The main demands which have been made by educationists of all races, almost unanimously by African educationists in the African community, are not met by this Bill, despite the fact, as I have said, that advances and improvements have been made. The main demands which have not been met are, firstly, the demand for the transfer of education for Africans to the Department of National Education—in other words, the abolition of administrative segregation in education; secondly, the demand for some positive goal in terms of a time-scale for the introduction of free and compulsory education for African children as envisaged by the Bill; thirdly, the demand for raising the per capita expenditure on African children to the level of the expenditure on White children and thus providing an equitable distribution of educational resources; and fourthly, the demand that African teachers be paid salaries equal to those of White teachers holding the same qualifications. The basic demand of Black people and Black educationalists, and certainly of ourselves as envisaged in the amendment of the hon. member for Musgrave, mainly concerns the scrapping of Black educations and the introduction of a national syllabus and one educational system for all children.

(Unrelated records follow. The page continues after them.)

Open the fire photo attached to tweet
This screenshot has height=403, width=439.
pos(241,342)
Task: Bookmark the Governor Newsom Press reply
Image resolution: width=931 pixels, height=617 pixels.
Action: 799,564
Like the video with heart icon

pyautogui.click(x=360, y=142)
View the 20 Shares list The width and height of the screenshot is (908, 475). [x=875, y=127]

Mr. Speaker, if the hon. the Minister had listened attentively to the excellent contribution made by the hon. member for Houghton, I believe that certain points would have been brought home to him in no uncertain way. In the first place I think he will realize that it is precisely on the level of education for the Black child that the Black man in South Africa experiences the grossest form of discrimination against him, and this grossest form of discrimination is also the one which hurts him the most, because discrimination in respect of the education of his child is the discrimination he feels most acutely and which causes him the greatest pain. I think that if the hon. the Minister had listened to what was said on this side of the House, he would realize what proportions that discrimination has already assumed. One need only look at the difference between the spending on the education of the Black child and the spending on the education of the White child in South Africa. This is something which the Black man in South Africa feels, which hurts him very much and which he considers to be a great injustice. It causes rebelliousness to build up in the minds of the Black man against the White man in South Africa in respect of education.

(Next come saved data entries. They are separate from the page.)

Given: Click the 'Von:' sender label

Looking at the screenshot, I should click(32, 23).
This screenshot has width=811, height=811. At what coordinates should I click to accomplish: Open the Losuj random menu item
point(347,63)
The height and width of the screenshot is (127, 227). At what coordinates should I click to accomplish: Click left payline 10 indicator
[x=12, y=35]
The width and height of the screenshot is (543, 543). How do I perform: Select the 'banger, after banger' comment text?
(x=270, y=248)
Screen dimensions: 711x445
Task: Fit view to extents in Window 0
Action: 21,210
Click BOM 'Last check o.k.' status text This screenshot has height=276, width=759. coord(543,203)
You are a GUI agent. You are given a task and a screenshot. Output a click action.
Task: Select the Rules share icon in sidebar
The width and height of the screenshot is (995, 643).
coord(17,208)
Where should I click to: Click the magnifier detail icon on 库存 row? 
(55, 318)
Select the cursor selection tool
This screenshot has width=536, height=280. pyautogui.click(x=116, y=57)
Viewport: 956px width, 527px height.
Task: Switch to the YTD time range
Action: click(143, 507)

I also believe that the hon. the Minister realizes that a very great task lies ahead and that it is a task which should be tackled now with daring and courage. We on this side of the House are convinced that the hon. the Minister approaches this problem with the necessary sympathy; I have no doubt about that, but what I also want to bring home to the hon. the Minister is that sympathy is not enough. Sympathy is not nearly enough. He can express that sympathy every day and he can discuss the matter every day, but it will not solve the problem and it will not make any difference to the rebelliousness of the non-Whites in this case either.
What is required of the hon. the Minister is determined action and perseverance and he must show that he has the ability to persuade the Cabinet and the hon. the Minister of Finance to make the necessary funds available to him to get down to this problem and to take active steps to solve it as quickly as possible.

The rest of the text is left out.